И тогда, и позднее Сорелле казалось, что все отели были одинаковыми — большие и маленькие, обшарпанные и роскошные. Во всех стоял один и тот же запах, во всех были тускло освещенные коридоры и то же унылое однообразие.

Был ли отель расположен в Англии, Франции, Италии или Германии, жизнь Сореллы протекала одинаково. Ее единственными друзьями были мальчишки-портье, которые иногда соглашались сыграть с ней в кости или в карты. Из игрушек ей доставалось только какое-нибудь старье, собранное во время благотворительного вечера, или бессмысленные вещицы, которые дарили ей увлеченные Дарси женщины, а иногда за хорошее поведение дамы вознаграждали ее дорогой и непрактичной одеждой.

Игрушки ей разрешалось оставлять себе до тех пор, пока дарительница продолжала пользоваться сомнительными услугами ее отца. Но, как только они снова пускались в путь, после того как очередная леди либо возвращалась домой, либо начинала находить Дарси Фореста слишком дорогим удовольствием, игрушки тут же сдавались тому, кто предлагал самую высокую цену. Иногда за куклу, которая стоила несколько фунтов, едва удавалось выручить несколько шиллингов, и Сорелла заливалась слезами, расставаясь с игрушкой, с которой не успела наиграться.

«Послушай, маленькая идиотка, — шипел на нее в таких случаях Дарси. — Если кто-нибудь увидит тебя с дорогой куклой, то заподозрит, что кто-то уже протянул нам руку помощи. Ты должна выглядеть несчастной бедняжкой, лишившейся матери».

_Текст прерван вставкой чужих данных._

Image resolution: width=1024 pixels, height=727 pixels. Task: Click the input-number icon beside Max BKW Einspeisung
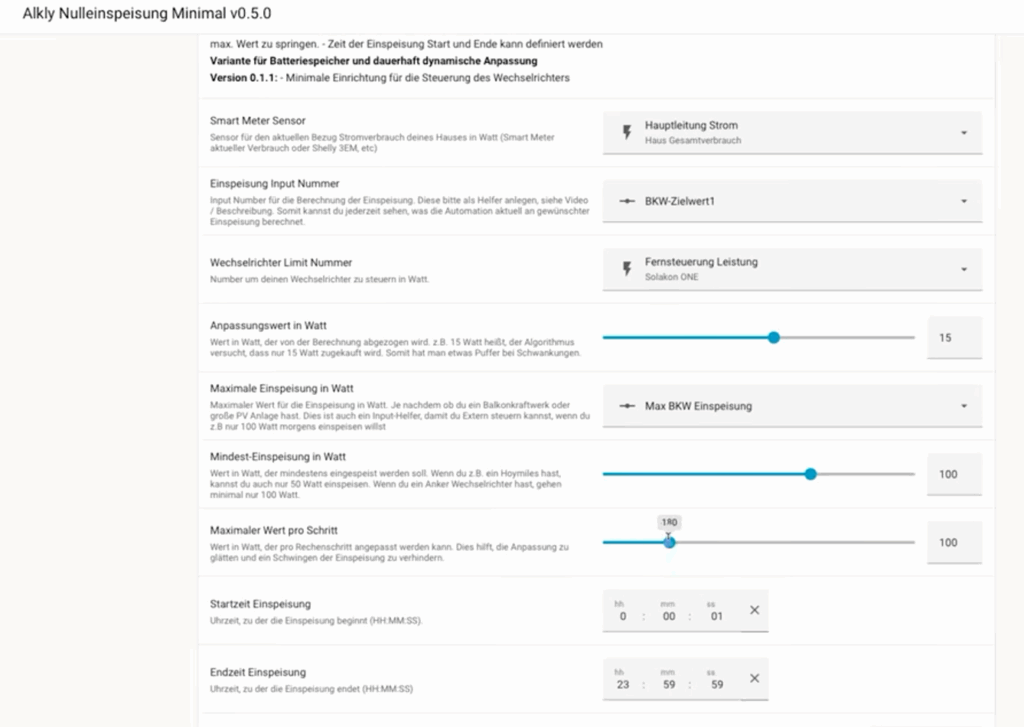pos(627,406)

«Что ж, ведь так оно и есть», — однажды сказала в ответ Сорелла.

Тогда Дарси заключил ее в объятия и покрыл лицо дочери поцелуями.

«Я — мерзавец! — воскликнул он патетически. — Я — плохой отец. Но я люблю тебя, моя куколка. Может, это и не та жизнь, которая тебе нужна, но это лучшее, что я могу тебе предложить. Ты должна держаться меня, а я во всем поддержу тебя. Это я тебе обещаю, Сорелла».